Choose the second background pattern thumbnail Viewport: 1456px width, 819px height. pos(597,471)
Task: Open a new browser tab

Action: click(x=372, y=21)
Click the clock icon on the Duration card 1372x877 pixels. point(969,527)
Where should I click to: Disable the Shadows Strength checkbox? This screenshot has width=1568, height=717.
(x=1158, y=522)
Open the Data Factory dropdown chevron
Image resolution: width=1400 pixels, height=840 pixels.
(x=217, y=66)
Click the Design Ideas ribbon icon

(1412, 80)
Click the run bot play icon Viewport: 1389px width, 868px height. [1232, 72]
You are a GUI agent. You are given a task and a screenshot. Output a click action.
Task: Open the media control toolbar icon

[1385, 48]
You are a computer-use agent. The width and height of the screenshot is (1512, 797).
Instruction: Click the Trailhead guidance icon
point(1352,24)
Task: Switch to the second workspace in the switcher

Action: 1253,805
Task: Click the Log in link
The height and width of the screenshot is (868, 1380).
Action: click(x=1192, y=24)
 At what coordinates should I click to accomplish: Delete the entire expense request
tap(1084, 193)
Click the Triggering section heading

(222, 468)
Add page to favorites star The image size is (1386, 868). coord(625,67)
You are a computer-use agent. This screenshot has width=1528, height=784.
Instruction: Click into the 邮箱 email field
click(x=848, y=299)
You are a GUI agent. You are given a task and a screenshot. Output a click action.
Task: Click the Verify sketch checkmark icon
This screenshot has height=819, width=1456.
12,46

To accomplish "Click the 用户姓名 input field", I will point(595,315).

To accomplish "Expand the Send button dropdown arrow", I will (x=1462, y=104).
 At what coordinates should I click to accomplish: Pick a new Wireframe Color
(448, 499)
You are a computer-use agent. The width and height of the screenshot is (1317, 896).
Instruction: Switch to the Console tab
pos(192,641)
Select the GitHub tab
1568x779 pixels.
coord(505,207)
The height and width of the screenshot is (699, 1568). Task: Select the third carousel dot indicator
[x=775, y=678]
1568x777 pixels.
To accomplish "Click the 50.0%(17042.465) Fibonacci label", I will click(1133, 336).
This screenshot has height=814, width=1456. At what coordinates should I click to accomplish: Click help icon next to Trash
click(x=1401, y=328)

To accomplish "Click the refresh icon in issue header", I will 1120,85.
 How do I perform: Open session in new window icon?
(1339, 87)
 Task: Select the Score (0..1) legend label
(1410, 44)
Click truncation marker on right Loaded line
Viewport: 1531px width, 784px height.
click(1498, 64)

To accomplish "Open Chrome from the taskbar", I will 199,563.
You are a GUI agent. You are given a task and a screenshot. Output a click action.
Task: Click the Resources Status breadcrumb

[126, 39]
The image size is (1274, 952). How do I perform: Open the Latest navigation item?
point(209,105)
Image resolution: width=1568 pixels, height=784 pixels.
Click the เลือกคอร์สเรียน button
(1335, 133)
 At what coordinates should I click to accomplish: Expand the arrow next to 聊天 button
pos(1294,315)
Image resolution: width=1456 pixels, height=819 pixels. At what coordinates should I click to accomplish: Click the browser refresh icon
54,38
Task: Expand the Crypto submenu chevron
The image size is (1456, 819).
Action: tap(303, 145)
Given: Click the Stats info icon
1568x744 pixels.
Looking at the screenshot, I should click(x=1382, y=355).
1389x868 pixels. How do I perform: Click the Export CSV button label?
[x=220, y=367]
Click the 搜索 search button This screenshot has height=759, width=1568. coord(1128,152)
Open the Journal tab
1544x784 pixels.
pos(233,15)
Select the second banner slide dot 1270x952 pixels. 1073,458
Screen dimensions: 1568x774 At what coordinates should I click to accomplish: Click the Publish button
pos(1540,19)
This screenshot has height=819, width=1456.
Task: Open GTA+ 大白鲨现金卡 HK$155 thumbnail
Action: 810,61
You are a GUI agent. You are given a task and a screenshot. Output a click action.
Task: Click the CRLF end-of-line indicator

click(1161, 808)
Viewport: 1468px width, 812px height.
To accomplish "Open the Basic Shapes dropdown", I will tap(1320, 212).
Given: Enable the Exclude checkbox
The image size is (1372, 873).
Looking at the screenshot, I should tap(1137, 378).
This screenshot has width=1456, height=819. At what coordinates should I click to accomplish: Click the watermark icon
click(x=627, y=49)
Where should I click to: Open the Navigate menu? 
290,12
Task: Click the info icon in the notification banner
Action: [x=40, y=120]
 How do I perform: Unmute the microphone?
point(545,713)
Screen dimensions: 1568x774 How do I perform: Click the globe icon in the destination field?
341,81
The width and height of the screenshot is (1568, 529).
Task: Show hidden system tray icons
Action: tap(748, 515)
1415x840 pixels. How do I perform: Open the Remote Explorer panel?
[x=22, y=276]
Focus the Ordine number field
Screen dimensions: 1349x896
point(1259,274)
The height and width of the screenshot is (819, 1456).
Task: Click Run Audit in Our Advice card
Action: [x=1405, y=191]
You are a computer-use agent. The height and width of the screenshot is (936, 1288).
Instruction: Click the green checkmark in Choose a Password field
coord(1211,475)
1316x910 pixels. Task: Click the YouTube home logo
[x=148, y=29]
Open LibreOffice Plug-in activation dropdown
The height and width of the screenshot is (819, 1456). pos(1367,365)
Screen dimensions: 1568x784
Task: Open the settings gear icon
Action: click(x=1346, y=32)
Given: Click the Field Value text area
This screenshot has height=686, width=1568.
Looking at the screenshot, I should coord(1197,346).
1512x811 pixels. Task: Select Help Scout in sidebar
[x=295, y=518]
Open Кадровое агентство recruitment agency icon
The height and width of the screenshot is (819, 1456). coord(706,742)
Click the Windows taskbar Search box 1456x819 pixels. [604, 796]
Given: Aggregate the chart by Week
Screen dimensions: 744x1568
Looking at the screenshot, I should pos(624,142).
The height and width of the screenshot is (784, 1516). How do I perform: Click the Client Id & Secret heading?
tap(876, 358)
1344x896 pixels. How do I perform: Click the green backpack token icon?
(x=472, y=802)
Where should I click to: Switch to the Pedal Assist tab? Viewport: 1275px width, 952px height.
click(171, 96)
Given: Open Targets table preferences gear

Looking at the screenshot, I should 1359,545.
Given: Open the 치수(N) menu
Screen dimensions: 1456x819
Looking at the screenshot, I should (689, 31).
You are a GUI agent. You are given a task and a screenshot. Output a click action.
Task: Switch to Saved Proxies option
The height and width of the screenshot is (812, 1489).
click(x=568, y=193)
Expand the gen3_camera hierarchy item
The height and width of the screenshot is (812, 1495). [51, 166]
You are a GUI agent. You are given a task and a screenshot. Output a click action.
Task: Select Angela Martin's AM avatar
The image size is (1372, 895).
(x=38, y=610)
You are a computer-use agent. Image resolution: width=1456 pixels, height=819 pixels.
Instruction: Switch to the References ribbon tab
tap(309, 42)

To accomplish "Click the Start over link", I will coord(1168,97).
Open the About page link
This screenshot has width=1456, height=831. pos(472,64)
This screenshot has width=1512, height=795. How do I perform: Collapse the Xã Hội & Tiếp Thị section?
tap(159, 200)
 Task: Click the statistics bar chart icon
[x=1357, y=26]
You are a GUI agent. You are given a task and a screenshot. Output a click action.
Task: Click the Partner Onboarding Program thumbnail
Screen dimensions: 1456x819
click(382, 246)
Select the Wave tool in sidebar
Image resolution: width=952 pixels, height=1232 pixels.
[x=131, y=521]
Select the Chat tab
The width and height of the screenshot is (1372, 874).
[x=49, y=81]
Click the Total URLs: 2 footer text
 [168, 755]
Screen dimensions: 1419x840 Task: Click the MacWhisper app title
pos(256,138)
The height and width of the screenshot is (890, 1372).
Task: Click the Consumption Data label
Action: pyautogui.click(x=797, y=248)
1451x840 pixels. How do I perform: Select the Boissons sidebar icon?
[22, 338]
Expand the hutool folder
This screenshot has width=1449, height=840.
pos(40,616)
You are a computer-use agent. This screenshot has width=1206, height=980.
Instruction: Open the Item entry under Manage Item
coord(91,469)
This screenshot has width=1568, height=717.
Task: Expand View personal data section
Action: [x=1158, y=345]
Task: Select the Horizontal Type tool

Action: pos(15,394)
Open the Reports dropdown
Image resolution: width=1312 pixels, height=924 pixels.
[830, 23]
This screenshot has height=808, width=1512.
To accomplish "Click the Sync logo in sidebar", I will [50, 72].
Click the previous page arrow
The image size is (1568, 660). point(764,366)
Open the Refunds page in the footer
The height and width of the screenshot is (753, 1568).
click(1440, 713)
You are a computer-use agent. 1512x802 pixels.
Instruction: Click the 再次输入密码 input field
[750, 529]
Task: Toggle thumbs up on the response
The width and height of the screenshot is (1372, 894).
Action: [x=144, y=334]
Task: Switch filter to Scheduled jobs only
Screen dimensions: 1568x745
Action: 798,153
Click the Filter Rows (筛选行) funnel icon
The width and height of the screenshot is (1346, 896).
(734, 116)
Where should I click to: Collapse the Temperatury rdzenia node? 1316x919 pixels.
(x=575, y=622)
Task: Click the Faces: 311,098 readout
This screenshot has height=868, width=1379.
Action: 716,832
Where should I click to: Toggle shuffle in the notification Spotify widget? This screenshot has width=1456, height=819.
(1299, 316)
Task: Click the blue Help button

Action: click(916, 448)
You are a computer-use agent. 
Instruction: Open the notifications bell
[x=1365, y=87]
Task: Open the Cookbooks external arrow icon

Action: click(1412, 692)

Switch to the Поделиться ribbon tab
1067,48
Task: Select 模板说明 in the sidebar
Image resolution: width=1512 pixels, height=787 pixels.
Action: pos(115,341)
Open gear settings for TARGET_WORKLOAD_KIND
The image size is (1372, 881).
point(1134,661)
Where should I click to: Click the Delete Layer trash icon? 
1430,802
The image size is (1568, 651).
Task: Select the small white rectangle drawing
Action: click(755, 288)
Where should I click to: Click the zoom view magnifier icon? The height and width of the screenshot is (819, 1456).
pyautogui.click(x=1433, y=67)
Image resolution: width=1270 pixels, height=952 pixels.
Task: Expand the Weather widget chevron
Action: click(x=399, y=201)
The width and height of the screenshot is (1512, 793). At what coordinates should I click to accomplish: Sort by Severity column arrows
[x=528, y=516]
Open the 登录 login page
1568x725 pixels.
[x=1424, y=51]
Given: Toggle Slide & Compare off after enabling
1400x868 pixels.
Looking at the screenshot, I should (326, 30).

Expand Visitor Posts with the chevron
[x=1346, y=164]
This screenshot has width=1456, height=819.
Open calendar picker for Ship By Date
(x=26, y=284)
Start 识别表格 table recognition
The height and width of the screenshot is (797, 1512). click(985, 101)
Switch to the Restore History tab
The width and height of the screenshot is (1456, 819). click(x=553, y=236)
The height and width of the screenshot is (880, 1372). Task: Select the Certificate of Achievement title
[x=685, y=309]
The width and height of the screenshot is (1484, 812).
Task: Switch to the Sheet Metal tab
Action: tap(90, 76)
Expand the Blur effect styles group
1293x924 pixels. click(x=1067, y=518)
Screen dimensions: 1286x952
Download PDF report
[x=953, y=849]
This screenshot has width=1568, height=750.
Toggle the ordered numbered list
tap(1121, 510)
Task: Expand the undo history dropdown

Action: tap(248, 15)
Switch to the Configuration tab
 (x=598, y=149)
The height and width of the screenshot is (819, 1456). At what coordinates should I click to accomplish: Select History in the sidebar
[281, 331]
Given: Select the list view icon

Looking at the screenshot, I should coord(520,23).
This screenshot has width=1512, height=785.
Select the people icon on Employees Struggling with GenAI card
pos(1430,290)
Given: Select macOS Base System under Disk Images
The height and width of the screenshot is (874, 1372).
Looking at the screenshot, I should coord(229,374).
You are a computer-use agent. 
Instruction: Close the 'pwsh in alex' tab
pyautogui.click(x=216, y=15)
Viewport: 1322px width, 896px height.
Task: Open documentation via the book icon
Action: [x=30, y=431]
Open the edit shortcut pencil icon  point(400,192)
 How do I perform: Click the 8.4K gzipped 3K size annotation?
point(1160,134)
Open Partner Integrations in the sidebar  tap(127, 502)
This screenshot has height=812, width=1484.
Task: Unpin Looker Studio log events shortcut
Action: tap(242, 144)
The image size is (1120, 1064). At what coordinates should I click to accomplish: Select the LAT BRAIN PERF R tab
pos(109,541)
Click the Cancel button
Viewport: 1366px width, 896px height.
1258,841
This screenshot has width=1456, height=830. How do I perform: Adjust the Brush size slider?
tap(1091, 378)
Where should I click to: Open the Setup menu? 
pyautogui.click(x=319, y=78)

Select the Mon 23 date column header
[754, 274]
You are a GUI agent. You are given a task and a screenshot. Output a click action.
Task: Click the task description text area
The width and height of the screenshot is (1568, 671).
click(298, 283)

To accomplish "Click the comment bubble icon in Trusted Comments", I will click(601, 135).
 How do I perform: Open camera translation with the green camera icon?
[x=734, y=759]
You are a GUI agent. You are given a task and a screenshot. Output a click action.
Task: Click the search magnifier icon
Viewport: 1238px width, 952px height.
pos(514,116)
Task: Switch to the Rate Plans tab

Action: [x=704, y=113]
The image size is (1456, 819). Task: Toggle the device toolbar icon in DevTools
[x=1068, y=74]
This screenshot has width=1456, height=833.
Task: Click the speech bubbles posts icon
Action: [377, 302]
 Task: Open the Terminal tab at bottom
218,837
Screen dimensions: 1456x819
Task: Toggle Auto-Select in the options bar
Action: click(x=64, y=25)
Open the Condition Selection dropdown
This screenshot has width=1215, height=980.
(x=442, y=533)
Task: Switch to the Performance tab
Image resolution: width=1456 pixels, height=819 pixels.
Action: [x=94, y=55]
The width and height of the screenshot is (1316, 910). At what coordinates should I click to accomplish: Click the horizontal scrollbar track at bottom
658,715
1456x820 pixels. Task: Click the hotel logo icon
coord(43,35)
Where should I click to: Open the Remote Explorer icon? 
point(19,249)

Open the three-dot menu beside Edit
++++++++++++++++++++
WHAT YOU HAVE TO DO =>
What lines in the records above include the string "area"? Copy each one.

EXERCISE OUTPUT =>
Given: Click the Field Value text area
Task: Click the task description text area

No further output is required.